| WORK TASK 1 |
Translate this sentence from the excerpt about John Conyers's letter to the EPA into Spanish: "Papas, who controls a financial empire in Detroit, has donated money and hosted fundraisers for Monica Conyers."
| WORK TASK 2 |
Quote word for word the part of the excerpt about John Conyers's letter to the EPA starting with "Recent attention in" and going on through "to the project.".

| EXCERPT TO READ |
------------------------------------------------
Recent attention in Detroit has focused on a 2007 letter that John Conyers wrote to the Environmental Protection Agency in support of a troubled waste-well project in the state. Conyers had previously opposed the plan on environmental grounds, according to Michigan sources, but allies of the lawmaker say his record on the issue was more ambiguous. In July 2007, he broke with a fellow Michigan Democrat, Rep. John D. Dingell, and urged the EPA to reconsider its decision rejecting a bid by area businessman Dimitrios "Jim" Papas to transfer permits that would have given new life to the project.
Papas, who controls a financial empire in Detroit, has donated money and hosted fundraisers for Monica Conyers. A year before the July 2007 EPA letter, Papas said, he hired Sam Riddle for consulting work, an arrangement that both men say was brokered by Monica Conyers. Riddle says some of those proceeds went back to her.
Through a spokesman, Papas issued a statement in which he "categorically denies any wrong-doing regarding past interactions with Monica Conyers or Sam Riddle and is outraged to have been publicly dragged into the matter."
------------------------------------------------
| THE DATA |
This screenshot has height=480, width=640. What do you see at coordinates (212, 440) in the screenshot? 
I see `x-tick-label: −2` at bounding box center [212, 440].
------------------------------------------------
| ANSWER SECTION 1 |
Papas, que controla un imperio financiero en Detroit, ha donado dinero y ha organizado eventos de recaudación de fondos para Monica Conyers.

| ANSWER SECTION 2 |
Recent attention in Detroit has focused on a 2007 letter that John Conyers wrote to the Environmental Protection Agency in support of a troubled waste-well project in the state. Conyers had previously opposed the plan on environmental grounds, according to Michigan sources, but allies of the lawmaker say his record on the issue was more ambiguous. In July 2007, he broke with a fellow Michigan Democrat, Rep. John D. Dingell, and urged the EPA to reconsider its decision rejecting a bid by area businessman Dimitrios "Jim" Papas to transfer permits that would have given new life to the project.